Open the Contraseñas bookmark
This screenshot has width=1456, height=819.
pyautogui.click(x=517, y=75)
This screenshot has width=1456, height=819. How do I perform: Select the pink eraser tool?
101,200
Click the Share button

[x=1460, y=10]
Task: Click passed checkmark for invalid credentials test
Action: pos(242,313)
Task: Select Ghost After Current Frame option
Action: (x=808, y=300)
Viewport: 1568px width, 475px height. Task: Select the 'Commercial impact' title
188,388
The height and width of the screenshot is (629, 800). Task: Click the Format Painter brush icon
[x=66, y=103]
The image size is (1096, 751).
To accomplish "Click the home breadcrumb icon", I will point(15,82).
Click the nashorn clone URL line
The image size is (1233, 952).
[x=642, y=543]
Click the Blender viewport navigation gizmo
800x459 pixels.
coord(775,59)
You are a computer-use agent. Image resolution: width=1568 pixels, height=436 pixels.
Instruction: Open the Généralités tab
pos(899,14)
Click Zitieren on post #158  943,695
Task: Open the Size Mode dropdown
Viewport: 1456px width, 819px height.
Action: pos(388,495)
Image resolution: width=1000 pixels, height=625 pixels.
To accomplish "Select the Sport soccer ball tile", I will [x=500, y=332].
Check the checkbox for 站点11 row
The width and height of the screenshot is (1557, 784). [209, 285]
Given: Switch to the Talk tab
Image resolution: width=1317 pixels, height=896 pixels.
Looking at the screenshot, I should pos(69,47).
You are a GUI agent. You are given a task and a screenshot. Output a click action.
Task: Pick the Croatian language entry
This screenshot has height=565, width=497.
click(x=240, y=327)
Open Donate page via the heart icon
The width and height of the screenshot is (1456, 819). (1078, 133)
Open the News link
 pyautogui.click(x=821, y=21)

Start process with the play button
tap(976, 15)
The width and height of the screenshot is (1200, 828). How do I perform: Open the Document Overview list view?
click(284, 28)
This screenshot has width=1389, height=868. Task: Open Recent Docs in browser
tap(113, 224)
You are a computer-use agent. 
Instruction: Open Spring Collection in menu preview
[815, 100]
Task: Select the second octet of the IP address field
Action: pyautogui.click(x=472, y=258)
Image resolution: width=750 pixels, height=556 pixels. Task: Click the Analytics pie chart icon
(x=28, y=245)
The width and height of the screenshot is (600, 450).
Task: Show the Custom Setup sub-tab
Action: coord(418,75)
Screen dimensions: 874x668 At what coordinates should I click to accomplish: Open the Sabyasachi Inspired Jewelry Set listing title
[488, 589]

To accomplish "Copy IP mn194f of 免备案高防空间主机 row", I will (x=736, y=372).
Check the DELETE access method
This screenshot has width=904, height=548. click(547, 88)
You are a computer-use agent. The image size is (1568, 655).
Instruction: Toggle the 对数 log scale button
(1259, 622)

========

**WORK REQUIRED**
Return all of the records above, reproducing every line exactly as it stands.

**WRITTEN RESPONSE**
Open the Contraseñas bookmark
This screenshot has width=1456, height=819.
pyautogui.click(x=517, y=75)
This screenshot has width=1456, height=819. How do I perform: Select the pink eraser tool?
101,200
Click the Share button

[x=1460, y=10]
Task: Click passed checkmark for invalid credentials test
Action: pos(242,313)
Task: Select Ghost After Current Frame option
Action: (x=808, y=300)
Viewport: 1568px width, 475px height. Task: Select the 'Commercial impact' title
188,388
The height and width of the screenshot is (629, 800). Task: Click the Format Painter brush icon
[x=66, y=103]
The image size is (1096, 751).
To accomplish "Click the home breadcrumb icon", I will point(15,82).
Click the nashorn clone URL line
The image size is (1233, 952).
[x=642, y=543]
Click the Blender viewport navigation gizmo
800x459 pixels.
coord(775,59)
You are a computer-use agent. Image resolution: width=1568 pixels, height=436 pixels.
Instruction: Open the Généralités tab
pos(899,14)
Click Zitieren on post #158  943,695
Task: Open the Size Mode dropdown
Viewport: 1456px width, 819px height.
Action: pos(388,495)
Image resolution: width=1000 pixels, height=625 pixels.
To accomplish "Select the Sport soccer ball tile", I will [x=500, y=332].
Check the checkbox for 站点11 row
The width and height of the screenshot is (1557, 784). [209, 285]
Given: Switch to the Talk tab
Image resolution: width=1317 pixels, height=896 pixels.
Looking at the screenshot, I should pos(69,47).
You are a GUI agent. You are given a task and a screenshot. Output a click action.
Task: Pick the Croatian language entry
This screenshot has height=565, width=497.
click(x=240, y=327)
Open Donate page via the heart icon
The width and height of the screenshot is (1456, 819). (1078, 133)
Open the News link
 pyautogui.click(x=821, y=21)

Start process with the play button
tap(976, 15)
The width and height of the screenshot is (1200, 828). How do I perform: Open the Document Overview list view?
click(284, 28)
This screenshot has width=1389, height=868. Task: Open Recent Docs in browser
tap(113, 224)
You are a computer-use agent. 
Instruction: Open Spring Collection in menu preview
[815, 100]
Task: Select the second octet of the IP address field
Action: pyautogui.click(x=472, y=258)
Image resolution: width=750 pixels, height=556 pixels. Task: Click the Analytics pie chart icon
(x=28, y=245)
The width and height of the screenshot is (600, 450).
Task: Show the Custom Setup sub-tab
Action: coord(418,75)
Screen dimensions: 874x668 At what coordinates should I click to accomplish: Open the Sabyasachi Inspired Jewelry Set listing title
[488, 589]

To accomplish "Copy IP mn194f of 免备案高防空间主机 row", I will (x=736, y=372).
Check the DELETE access method
This screenshot has width=904, height=548. click(547, 88)
You are a computer-use agent. The image size is (1568, 655).
Instruction: Toggle the 对数 log scale button
(1259, 622)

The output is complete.